Every record should be restated exactly, with no images included.

Entries taken from a collection.
.....

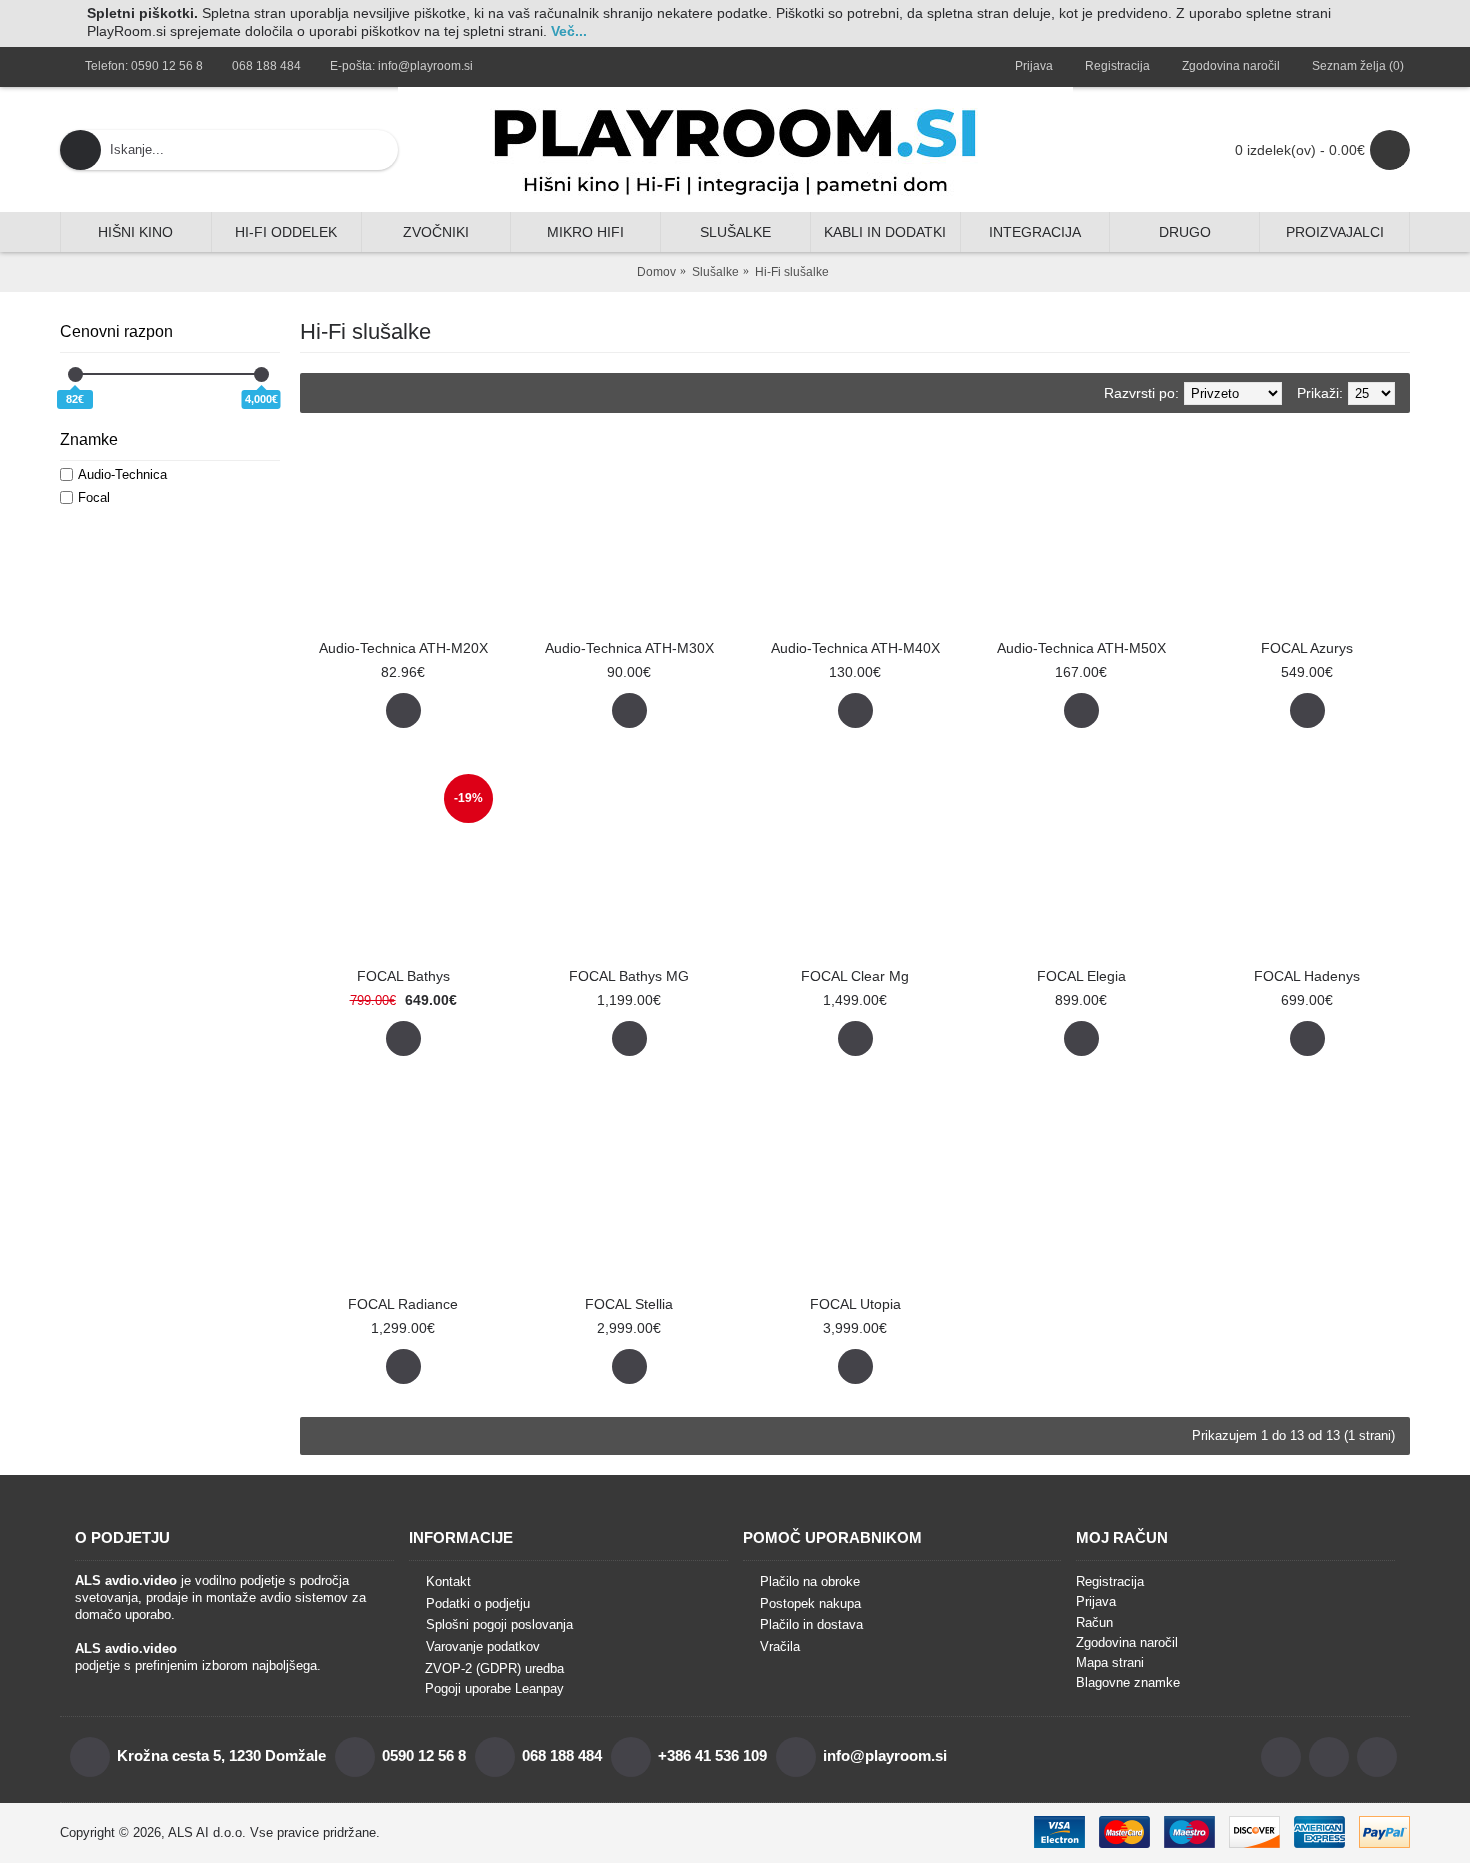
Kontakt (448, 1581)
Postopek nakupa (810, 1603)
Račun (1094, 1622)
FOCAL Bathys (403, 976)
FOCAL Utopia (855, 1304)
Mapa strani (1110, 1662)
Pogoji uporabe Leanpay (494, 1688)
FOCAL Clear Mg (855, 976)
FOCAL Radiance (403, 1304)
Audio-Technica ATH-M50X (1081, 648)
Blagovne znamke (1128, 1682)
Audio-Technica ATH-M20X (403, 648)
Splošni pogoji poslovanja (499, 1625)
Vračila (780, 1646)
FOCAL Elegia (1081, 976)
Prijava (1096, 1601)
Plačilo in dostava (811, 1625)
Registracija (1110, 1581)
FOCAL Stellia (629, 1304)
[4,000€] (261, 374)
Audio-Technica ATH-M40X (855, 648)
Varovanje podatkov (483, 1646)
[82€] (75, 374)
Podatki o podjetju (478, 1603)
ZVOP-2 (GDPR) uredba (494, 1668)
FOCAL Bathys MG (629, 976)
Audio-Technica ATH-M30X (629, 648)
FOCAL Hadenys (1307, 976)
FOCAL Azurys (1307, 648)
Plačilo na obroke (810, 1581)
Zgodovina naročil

.....

Reply to the exercise.
Kontakt (448, 1581)
Postopek nakupa (810, 1603)
Račun (1094, 1622)
FOCAL Bathys (403, 976)
FOCAL Utopia (855, 1304)
Mapa strani (1110, 1662)
Pogoji uporabe Leanpay (494, 1688)
FOCAL Clear Mg (855, 976)
FOCAL Radiance (403, 1304)
Audio-Technica ATH-M50X (1081, 648)
Blagovne znamke (1128, 1682)
Audio-Technica ATH-M20X (403, 648)
Splošni pogoji poslovanja (499, 1625)
Vračila (780, 1646)
FOCAL Elegia (1081, 976)
Prijava (1096, 1601)
Plačilo in dostava (811, 1625)
Registracija (1110, 1581)
FOCAL Stellia (629, 1304)
[4,000€] (261, 374)
Audio-Technica ATH-M40X (855, 648)
Varovanje podatkov (483, 1646)
[82€] (75, 374)
Podatki o podjetju (478, 1603)
ZVOP-2 (GDPR) uredba (494, 1668)
FOCAL Bathys MG (629, 976)
Audio-Technica ATH-M30X (629, 648)
FOCAL Hadenys (1307, 976)
FOCAL Azurys (1307, 648)
Plačilo na obroke (810, 1581)
Zgodovina naročil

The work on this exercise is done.